Dormir sur un trail

Qui dit longue distance dit privation de sommeil. Un paramètre de plus à gérer lors de sa course car les effets sur le corps sont dangereux. Revue des possibilités.

La micro-sieste

La technique la plus conseillée est de s’arrêter pour dormir vingt minutes maximum, dès la première partie de la course.

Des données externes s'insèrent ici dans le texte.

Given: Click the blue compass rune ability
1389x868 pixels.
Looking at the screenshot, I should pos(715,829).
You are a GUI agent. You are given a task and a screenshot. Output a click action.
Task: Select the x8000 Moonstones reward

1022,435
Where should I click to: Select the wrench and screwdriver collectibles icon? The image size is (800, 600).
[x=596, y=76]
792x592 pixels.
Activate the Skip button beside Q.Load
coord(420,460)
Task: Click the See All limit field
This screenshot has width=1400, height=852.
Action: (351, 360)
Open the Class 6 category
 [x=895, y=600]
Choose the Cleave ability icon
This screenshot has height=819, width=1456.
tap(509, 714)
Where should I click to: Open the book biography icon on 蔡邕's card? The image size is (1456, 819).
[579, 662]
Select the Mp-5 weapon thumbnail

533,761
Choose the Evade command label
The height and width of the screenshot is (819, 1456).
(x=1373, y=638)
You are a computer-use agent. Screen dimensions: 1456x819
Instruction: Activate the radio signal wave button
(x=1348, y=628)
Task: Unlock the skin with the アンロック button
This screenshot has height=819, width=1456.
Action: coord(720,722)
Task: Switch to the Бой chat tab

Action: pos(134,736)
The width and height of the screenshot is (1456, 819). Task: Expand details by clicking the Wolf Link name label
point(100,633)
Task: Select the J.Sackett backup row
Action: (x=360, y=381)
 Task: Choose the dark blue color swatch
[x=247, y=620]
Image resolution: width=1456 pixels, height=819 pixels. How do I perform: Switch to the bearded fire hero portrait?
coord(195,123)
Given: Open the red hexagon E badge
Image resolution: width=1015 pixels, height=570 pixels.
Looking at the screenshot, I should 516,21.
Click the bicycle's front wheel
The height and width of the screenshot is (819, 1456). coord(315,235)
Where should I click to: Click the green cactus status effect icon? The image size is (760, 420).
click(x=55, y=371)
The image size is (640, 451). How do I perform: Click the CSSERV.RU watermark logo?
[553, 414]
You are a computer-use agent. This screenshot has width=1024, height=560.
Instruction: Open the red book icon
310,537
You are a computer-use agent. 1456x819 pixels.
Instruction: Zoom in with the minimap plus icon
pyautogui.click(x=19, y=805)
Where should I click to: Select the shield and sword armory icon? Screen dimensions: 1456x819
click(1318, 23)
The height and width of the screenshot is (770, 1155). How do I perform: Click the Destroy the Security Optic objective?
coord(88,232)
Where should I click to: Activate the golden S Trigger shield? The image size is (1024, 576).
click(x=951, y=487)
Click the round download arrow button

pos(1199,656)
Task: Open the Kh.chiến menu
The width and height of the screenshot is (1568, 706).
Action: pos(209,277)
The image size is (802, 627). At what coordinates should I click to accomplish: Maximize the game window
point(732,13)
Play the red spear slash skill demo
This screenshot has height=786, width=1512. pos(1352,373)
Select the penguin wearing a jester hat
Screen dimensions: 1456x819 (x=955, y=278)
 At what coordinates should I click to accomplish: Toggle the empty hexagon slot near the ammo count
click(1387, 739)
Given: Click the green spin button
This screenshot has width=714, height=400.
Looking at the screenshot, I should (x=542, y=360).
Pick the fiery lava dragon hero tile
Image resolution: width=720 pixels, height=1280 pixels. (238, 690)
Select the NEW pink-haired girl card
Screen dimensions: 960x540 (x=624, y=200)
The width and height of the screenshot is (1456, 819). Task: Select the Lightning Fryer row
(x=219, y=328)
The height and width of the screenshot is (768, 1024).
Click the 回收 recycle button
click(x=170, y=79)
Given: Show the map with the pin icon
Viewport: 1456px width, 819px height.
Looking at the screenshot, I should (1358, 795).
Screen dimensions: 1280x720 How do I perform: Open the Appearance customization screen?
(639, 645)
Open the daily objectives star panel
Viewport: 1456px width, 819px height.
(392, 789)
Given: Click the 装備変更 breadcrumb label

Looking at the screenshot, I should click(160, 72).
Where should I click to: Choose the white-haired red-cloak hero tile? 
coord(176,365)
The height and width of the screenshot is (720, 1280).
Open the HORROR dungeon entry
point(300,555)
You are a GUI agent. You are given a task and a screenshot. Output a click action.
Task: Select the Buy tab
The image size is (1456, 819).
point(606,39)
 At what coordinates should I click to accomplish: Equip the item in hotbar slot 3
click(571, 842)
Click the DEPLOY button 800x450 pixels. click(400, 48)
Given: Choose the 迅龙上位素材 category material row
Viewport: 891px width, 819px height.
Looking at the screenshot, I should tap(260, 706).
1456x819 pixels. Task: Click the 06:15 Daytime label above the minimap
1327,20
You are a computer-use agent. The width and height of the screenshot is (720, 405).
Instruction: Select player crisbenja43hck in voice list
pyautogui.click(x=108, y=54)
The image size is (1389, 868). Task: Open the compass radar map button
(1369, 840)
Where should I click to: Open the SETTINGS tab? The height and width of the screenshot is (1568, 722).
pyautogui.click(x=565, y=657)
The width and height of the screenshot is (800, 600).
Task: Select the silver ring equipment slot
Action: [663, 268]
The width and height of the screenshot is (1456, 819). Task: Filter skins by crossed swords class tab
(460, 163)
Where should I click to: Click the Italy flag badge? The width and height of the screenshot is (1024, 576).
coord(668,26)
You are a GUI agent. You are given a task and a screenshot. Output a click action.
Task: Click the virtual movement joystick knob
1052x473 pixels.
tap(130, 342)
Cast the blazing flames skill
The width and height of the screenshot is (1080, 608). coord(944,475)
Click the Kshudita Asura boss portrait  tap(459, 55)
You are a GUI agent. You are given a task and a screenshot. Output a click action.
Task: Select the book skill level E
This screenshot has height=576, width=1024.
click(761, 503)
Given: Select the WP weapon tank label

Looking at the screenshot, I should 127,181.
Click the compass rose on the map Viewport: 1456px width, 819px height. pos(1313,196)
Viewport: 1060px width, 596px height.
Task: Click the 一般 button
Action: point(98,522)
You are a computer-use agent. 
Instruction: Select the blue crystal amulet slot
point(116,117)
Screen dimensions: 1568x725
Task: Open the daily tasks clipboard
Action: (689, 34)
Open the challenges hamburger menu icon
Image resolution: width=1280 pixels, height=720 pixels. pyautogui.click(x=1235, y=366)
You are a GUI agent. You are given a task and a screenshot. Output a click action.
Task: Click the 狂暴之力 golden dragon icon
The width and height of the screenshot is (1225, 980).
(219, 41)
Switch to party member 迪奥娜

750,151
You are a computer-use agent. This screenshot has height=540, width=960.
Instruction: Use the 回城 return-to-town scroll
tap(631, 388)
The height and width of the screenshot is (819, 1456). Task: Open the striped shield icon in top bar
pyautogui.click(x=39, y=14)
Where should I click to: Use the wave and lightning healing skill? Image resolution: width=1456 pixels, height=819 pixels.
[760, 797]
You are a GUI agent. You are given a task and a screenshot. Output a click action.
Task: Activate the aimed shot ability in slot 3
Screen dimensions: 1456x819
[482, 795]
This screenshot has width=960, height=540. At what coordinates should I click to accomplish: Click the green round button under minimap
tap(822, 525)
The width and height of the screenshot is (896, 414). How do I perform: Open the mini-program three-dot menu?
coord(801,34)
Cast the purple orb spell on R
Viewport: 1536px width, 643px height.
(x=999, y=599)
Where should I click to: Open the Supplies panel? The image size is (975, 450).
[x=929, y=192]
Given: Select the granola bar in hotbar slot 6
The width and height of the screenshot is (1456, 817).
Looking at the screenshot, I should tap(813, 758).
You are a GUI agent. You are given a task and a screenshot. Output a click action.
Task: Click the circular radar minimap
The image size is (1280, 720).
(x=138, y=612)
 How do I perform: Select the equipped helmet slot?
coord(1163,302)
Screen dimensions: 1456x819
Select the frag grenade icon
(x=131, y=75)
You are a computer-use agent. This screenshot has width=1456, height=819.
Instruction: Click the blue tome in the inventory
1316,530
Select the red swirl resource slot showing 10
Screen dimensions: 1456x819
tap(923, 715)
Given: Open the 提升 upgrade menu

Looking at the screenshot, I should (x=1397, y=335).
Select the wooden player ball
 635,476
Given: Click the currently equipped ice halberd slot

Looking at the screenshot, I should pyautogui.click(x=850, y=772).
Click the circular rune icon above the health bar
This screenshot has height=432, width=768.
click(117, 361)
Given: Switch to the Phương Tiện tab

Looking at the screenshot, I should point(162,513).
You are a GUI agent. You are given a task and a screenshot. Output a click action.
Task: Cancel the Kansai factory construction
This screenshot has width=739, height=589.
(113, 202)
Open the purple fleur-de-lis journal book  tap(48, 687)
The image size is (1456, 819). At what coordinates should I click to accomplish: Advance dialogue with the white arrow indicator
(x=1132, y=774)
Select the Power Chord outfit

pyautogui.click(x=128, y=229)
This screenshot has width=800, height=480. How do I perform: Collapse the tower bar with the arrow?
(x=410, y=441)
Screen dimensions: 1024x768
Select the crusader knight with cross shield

Masque sur les yeux et boules quiès, pour mieux s’isoler. Anticiper le relief est également important : placer sa sieste avant une partie technique du parcours, qui exigera une grande concentration.

La longue pause

Au delà d’une heure, il sera d’autant plus difficile de se réveiller, les muscles se seront refroidis. De nombreux coureurs abandonnent à l’issue d’une longue pause parce que se remettre dans la course est une épreuve en elle-même. D’autres y parviennent et ont l’avantage d’être réellement reposés. Le plus raisonnable, c’est donc de prévoir un tel repos à une base vie où des proches seront présents. Leurs encouragements seront précieux au réveil.

Dormir en courant

Il s’agit surtout un signe d’épuisement. Le danger est évident : la chute. S’arrêter pour « dormir debout » quelques instants est une solution ; ce serait celle de Patrick Bohard, vainqueur du Tor des géants en 2015 (330km, 24000m D+). À chacun de réfléchir à une technique : s’étirer, parler (même tout seul), se ravitailler…

Ne pas dormir

Le seul intérêt serait de « griller » des coureurs, mais le manque de lucidité peut jouer des tours. Comme oublier de s’alimenter ou commettre des erreurs de parcours. Pour la petite histoire : en 2011, Marco Gazzola est arrivé en tête du Tor des géants… avant d’être disqualifié. Il s’était trompé de chemin et avait ainsi manqué le dernier point de passage, à 11km de l’arrivée. En cause, sans doute : le manque de lucidité. Il n’avait pas réussi à dormir plus d’une heure en trois nuits.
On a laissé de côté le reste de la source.